American Express (NYSE:AXP) has a lot of things going for it, and despite recent troubles, the financial giant has mounted a strong comeback. One reason why some investors like American Express is that its current dividend yield of 1.6% is actually quite a bit better than its largest peers in the electronic payment network industry. Yet when you take a broader view, you can find plenty of related companies that have better dividend yields with similar growth prospects. In particular, Discover Financial (NYSE:DFS), JPMorgan Chase (NYSE:JPM), and Costco Wholesale (NASDAQ:COST) have demonstrated advantages over AmEx in the dividend department.

Discover this credit card alternative

Discover Financial doesn't have as long of a history as American Express, but it was a pioneer in its own way. The company was one of the first to offer a cashback credit card on all purchases, helping to drive forward a trend that eventually led to nearly ubiquitous offerings of cash, airline miles, and other rewards from credit card companies. Over a history of more than 30 years, Discover is still smaller than most of its card rivals, but it has fleshed out a wider variety of financial offerings that include bank accounts and other types of loans.

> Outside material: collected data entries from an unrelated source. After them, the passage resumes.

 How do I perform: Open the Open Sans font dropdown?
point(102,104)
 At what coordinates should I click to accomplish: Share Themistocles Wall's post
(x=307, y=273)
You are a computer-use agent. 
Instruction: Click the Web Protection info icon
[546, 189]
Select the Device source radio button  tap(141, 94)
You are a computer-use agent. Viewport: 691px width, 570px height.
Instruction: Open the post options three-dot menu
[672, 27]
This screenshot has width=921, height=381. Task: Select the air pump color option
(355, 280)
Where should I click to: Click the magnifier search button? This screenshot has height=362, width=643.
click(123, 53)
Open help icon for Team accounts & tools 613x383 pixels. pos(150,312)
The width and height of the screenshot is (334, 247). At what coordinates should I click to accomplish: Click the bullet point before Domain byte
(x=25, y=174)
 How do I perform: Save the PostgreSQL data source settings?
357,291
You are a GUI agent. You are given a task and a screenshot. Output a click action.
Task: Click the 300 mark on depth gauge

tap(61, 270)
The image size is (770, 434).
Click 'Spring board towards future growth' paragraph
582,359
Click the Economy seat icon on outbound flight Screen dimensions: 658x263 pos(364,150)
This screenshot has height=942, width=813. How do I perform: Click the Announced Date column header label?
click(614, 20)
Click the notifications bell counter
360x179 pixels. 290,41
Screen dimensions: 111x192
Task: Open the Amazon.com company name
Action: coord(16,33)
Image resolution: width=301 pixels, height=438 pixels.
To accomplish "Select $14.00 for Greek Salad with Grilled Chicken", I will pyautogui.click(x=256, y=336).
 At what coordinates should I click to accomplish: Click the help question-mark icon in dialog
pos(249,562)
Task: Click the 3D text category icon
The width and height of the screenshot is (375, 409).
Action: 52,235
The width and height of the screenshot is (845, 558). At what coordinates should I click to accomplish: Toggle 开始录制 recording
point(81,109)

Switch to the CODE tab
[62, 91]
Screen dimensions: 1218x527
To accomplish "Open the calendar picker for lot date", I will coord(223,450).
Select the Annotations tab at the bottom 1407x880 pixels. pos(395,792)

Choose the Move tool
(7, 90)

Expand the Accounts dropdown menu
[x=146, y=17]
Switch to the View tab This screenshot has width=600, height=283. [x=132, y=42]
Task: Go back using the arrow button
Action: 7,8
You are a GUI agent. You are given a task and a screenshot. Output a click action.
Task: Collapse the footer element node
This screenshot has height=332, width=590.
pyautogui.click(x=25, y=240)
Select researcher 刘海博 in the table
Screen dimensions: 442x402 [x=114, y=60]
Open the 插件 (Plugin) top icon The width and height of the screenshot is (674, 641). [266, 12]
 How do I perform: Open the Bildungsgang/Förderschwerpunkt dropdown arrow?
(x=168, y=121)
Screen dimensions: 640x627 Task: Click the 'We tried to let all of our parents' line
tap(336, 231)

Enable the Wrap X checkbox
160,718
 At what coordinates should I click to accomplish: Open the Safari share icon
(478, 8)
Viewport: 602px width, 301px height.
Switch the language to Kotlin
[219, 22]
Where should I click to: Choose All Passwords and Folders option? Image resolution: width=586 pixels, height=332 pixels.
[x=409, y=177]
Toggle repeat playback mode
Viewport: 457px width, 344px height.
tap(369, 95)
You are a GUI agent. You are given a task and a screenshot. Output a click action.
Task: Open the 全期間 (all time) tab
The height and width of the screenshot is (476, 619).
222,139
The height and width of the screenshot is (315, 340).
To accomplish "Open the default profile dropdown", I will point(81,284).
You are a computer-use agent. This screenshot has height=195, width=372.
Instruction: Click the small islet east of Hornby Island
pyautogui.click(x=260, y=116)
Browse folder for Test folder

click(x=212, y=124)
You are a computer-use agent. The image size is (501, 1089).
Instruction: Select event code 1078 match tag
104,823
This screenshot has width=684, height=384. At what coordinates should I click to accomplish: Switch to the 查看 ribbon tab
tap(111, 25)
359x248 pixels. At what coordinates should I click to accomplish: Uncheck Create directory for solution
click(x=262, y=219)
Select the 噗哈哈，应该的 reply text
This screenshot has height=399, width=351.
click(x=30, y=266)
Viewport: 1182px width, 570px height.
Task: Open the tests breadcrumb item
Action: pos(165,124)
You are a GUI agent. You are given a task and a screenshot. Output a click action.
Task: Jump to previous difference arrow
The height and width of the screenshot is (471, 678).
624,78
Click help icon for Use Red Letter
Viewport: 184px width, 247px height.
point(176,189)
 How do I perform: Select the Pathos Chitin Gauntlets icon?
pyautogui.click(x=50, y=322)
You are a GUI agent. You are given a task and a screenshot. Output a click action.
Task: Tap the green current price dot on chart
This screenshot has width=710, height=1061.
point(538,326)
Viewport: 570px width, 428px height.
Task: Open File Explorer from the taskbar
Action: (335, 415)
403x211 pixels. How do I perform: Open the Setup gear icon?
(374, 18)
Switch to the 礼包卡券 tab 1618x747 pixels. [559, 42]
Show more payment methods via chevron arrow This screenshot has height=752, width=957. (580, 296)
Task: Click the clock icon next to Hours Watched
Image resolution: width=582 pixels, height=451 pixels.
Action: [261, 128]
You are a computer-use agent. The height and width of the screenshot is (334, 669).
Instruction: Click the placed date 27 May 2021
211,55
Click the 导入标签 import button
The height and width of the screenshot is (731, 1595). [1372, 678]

In addition, Discover has the same advantages and risks that American Express has in that both companies issue their own cards and are therefore exposed to the credit risk of their respective customers.

Discover Financial's current dividend yield of 2% isn't a whole lot higher than American Express, but its dividend growth has been more impressive. Over the past five years, Discover has tripled its payout to its current level of $0.30 per share. That compares to only a 60% rise in AmEx's payout. Moreover, Discover has a lower payout ratio than American Express, giving it slightly more latitude for payout increases in the future.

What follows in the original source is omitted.